Directions for this task
Please reproduce the material below line for line, with nothing changed, added, or left out.

>> START Dataset records

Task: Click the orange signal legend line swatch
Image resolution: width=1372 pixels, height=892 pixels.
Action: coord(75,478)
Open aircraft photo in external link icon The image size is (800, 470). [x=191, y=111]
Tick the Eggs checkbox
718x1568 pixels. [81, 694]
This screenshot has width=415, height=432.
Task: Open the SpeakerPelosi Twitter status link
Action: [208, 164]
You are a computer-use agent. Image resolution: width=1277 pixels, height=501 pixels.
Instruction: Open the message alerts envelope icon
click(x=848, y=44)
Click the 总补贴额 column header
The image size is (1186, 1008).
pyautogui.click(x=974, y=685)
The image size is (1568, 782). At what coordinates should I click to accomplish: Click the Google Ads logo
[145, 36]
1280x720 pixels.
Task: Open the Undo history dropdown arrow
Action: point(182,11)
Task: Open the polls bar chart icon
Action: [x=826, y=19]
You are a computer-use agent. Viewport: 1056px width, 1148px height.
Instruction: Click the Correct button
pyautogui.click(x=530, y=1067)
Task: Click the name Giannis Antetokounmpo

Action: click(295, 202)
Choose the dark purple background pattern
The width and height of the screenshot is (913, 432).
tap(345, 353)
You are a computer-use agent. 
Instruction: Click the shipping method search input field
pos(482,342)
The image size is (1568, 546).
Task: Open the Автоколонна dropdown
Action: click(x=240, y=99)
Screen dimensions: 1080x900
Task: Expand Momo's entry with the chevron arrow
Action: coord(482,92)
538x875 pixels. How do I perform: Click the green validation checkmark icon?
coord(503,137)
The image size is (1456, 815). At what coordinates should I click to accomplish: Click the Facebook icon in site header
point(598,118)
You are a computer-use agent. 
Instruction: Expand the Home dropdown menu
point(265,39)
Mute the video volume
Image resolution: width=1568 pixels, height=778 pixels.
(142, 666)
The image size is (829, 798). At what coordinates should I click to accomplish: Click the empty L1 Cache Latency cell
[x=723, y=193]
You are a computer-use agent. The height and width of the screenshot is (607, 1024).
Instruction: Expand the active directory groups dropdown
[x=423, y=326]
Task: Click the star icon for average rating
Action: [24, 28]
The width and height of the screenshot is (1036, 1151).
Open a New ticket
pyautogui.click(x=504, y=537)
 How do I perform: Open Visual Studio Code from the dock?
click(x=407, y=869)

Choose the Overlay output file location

>> END Dataset records

Full answer
Task: Click the orange signal legend line swatch
Image resolution: width=1372 pixels, height=892 pixels.
Action: coord(75,478)
Open aircraft photo in external link icon The image size is (800, 470). [x=191, y=111]
Tick the Eggs checkbox
718x1568 pixels. [81, 694]
This screenshot has width=415, height=432.
Task: Open the SpeakerPelosi Twitter status link
Action: [208, 164]
You are a computer-use agent. Image resolution: width=1277 pixels, height=501 pixels.
Instruction: Open the message alerts envelope icon
click(x=848, y=44)
Click the 总补贴额 column header
The image size is (1186, 1008).
pyautogui.click(x=974, y=685)
The image size is (1568, 782). At what coordinates should I click to accomplish: Click the Google Ads logo
[145, 36]
1280x720 pixels.
Task: Open the Undo history dropdown arrow
Action: point(182,11)
Task: Open the polls bar chart icon
Action: [x=826, y=19]
You are a computer-use agent. Viewport: 1056px width, 1148px height.
Instruction: Click the Correct button
pyautogui.click(x=530, y=1067)
Task: Click the name Giannis Antetokounmpo

Action: click(295, 202)
Choose the dark purple background pattern
The width and height of the screenshot is (913, 432).
tap(345, 353)
You are a computer-use agent. 
Instruction: Click the shipping method search input field
pos(482,342)
The image size is (1568, 546).
Task: Open the Автоколонна dropdown
Action: click(x=240, y=99)
Screen dimensions: 1080x900
Task: Expand Momo's entry with the chevron arrow
Action: coord(482,92)
538x875 pixels. How do I perform: Click the green validation checkmark icon?
coord(503,137)
The image size is (1456, 815). At what coordinates should I click to accomplish: Click the Facebook icon in site header
point(598,118)
You are a computer-use agent. 
Instruction: Expand the Home dropdown menu
point(265,39)
Mute the video volume
Image resolution: width=1568 pixels, height=778 pixels.
(142, 666)
The image size is (829, 798). At what coordinates should I click to accomplish: Click the empty L1 Cache Latency cell
[x=723, y=193]
You are a computer-use agent. The height and width of the screenshot is (607, 1024).
Instruction: Expand the active directory groups dropdown
[x=423, y=326]
Task: Click the star icon for average rating
Action: [24, 28]
The width and height of the screenshot is (1036, 1151).
Open a New ticket
pyautogui.click(x=504, y=537)
 How do I perform: Open Visual Studio Code from the dock?
click(x=407, y=869)

Choose the Overlay output file location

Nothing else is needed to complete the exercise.